A Subgrid-Scale Turbulence Model for Simulating Compressible Astrophysical Flows

Paul Woodward

Astronomy, University of Minnesota

My research team in the Laboratory for Computational Science & Engineering (LCSE) at the University of Minnesota has been simulating compressible, turbulent flows in stellar astrophysics for many years using our PPM gas dynamics codes. These codes solve the Euler equations of inviscid flow. They capture turbulent phenomena automatically, since for very high Reynolds number flows the development of turbulence and the nature of the turbulent cascade at longer wavelengths is not affected by viscosity. However, just as one finds from solving the Navier-Stokes equations for such flows, energy tends to accumulate in the region of the velocity power spectrum just above the very short wavelength region where viscous dissipation, either real or numerical in origin, sets in. In this “near dissipation” range, the velocity power spectrum tends to have a k−1 rather than a k−5/3 behavior.
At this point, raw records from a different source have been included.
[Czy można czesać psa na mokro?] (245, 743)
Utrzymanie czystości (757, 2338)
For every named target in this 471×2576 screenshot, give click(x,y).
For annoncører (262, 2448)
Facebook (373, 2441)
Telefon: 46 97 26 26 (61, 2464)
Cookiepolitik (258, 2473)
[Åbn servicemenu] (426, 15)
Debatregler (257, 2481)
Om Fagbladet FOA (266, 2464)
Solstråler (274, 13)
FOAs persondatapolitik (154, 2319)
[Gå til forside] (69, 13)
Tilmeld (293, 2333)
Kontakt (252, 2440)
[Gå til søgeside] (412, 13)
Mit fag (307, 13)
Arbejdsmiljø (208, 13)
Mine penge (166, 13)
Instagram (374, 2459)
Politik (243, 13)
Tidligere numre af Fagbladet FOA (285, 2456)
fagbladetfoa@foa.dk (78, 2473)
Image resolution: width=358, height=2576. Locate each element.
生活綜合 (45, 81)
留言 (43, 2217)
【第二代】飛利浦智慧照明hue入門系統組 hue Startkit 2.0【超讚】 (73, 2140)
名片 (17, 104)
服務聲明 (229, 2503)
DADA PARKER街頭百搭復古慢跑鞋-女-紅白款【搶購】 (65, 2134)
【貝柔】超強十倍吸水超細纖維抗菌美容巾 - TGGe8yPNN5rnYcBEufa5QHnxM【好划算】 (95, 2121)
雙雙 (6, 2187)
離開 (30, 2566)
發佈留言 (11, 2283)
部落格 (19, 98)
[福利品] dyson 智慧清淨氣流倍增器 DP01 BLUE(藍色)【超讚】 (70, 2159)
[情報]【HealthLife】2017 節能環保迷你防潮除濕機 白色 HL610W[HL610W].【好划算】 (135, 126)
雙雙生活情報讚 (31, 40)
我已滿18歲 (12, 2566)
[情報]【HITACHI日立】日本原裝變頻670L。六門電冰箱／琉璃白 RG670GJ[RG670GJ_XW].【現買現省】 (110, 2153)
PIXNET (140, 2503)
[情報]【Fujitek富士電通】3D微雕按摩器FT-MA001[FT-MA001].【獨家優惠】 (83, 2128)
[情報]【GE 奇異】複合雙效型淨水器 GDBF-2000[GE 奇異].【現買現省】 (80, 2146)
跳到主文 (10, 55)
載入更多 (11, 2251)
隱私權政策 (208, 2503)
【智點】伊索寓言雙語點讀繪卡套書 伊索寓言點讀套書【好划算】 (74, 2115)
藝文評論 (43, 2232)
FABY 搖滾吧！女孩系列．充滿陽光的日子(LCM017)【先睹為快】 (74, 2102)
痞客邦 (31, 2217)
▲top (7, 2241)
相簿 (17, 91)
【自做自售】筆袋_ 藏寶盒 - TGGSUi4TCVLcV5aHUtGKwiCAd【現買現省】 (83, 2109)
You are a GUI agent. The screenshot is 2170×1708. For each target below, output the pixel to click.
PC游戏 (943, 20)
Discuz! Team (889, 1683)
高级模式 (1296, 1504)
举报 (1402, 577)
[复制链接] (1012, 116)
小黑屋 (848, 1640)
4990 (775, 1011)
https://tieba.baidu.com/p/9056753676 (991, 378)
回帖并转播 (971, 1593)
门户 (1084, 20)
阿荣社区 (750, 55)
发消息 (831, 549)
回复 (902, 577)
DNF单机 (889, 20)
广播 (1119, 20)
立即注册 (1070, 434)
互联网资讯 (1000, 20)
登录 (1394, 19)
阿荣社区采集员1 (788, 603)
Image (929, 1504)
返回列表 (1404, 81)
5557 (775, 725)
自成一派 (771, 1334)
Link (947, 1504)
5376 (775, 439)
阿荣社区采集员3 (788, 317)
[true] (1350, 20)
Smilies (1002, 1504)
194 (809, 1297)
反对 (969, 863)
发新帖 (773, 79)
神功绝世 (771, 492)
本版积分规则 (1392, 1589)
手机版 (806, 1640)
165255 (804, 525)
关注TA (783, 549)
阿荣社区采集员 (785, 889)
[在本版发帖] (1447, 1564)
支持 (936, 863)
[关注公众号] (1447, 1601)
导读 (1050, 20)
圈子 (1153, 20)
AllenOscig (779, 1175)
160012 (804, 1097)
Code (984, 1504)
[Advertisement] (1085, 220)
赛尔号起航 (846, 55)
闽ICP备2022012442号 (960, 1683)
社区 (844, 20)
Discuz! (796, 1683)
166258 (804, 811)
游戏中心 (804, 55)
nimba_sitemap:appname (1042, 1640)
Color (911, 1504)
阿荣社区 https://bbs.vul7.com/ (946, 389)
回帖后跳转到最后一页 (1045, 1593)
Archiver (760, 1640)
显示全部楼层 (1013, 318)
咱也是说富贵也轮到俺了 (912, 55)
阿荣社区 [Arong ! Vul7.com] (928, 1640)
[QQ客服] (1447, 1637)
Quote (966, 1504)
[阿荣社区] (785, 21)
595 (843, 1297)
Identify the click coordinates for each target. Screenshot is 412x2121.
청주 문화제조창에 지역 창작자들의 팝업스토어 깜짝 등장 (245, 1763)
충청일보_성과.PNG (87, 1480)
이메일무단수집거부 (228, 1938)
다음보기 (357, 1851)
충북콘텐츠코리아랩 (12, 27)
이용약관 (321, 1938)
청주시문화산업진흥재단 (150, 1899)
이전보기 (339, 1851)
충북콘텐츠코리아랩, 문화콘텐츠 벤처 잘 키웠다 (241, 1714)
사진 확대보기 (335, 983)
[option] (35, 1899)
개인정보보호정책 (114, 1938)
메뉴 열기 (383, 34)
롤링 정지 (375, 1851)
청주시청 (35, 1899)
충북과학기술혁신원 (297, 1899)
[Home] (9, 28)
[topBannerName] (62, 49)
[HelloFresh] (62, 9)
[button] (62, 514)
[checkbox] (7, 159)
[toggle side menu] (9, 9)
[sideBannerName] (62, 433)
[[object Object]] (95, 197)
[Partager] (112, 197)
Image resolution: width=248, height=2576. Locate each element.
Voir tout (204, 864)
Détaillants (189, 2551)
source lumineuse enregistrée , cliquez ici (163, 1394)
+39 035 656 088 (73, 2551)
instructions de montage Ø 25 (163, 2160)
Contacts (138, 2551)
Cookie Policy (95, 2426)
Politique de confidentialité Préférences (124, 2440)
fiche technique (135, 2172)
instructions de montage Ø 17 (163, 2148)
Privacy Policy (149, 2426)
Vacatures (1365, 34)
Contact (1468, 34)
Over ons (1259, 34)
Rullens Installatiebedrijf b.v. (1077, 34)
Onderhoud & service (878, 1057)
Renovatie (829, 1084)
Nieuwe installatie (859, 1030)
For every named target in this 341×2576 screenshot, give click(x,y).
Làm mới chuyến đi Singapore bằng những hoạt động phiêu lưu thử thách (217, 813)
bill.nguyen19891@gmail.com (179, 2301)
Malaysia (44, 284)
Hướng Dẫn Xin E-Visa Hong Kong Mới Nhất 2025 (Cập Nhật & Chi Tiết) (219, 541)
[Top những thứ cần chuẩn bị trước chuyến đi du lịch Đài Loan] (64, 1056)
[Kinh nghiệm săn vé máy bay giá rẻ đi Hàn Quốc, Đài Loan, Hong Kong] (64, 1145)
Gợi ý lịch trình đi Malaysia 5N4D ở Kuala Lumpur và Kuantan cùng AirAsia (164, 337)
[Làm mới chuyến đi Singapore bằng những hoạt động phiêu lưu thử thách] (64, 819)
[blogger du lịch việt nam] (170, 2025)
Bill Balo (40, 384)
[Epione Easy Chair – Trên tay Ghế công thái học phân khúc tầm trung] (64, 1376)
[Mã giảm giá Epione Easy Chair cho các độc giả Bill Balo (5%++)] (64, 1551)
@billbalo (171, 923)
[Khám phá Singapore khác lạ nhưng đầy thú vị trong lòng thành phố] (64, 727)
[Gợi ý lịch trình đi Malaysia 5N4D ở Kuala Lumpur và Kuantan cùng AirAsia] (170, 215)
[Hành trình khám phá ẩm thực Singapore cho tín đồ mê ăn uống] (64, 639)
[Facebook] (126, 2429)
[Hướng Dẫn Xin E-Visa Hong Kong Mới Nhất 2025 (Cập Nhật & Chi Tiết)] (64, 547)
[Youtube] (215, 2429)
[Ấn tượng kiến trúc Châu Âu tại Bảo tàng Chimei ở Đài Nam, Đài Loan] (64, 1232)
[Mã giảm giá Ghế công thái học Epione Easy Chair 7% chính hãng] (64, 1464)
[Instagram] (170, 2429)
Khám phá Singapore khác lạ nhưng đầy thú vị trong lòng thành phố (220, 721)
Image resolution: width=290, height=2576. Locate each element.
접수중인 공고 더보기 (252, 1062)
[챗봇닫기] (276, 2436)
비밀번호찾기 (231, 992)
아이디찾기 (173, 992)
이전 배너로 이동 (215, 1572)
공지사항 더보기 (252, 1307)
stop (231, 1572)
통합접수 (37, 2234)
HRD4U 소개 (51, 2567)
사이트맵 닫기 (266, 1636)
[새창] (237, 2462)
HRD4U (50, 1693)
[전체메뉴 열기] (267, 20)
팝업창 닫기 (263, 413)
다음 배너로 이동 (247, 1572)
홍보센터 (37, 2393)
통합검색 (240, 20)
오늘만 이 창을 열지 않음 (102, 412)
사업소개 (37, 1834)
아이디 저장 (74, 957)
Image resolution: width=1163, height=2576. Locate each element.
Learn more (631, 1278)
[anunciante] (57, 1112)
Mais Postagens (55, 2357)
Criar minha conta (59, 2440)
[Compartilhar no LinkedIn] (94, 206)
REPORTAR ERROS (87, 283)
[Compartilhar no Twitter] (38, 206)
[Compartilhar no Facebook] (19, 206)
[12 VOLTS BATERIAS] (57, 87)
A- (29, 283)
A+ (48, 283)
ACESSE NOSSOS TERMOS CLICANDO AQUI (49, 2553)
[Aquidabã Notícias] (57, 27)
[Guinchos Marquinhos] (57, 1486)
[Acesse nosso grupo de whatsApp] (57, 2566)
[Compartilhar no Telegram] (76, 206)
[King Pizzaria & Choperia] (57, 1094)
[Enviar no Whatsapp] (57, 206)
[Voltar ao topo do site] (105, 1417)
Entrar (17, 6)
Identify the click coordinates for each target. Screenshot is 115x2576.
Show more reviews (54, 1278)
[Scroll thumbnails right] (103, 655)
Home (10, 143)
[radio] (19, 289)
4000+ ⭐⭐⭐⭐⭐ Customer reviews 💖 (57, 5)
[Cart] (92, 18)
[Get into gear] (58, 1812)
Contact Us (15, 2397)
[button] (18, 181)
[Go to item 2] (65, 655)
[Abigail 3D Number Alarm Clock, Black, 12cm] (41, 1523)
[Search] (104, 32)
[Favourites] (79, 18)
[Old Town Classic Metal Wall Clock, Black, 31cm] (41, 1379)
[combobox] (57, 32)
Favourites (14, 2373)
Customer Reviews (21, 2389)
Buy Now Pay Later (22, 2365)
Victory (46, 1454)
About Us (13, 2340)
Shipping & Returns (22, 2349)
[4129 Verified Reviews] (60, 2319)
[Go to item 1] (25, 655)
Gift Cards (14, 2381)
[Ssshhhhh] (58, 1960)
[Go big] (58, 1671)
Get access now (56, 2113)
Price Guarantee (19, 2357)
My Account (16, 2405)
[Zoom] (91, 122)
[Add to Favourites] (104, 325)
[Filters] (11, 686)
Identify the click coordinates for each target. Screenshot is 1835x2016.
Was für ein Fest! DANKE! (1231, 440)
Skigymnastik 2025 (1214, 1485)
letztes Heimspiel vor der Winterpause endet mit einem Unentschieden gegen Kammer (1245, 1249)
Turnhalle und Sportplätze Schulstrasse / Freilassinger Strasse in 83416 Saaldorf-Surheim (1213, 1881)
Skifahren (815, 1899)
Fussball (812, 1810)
For our PPM codes, this near dissipation range is from wavelengths of about 8 to 30 grid cell widths, and for underresolved Navier- Stokes simulations (i.e. for the smallest viscous coefficients that yield stable behavior) it extends to somewhat longer wavelengths. This pile up of energy just before the dissipation range is a real physical effect, but it is undesirable when we are trying to get the best possible approximation to the infinite Reynolds number limit of viscous flows. Over the last few years, David Porter and I have been using very highly resolved PPM Euler simulation data for turbulent flows in the place of experimental data. We are able to filter these flows to yield high quality information on the various terms involving sub-filter-scale information that appear in the fluid equations for the filtered variables. We have compared this data with subgrid-scale turbulence modeling ideas, and we have developed a model that when added to the PPM Euler scheme eliminates the accumulation of energy in the near dissipation range of the spectrum. This model includes terms that mimic the form of some of the numerical truncation error terms, but in turbulent flow regions these terms are about an order of magnitude larger than their numerical error counterparts. This new model will be presented and the data that supports it discussed. Although the model was developed in the PPM family of codes, it should work equally well with any modern, dissipative numerical scheme for compressible flow by means of a readjustment of a single, dimensionless free parameter.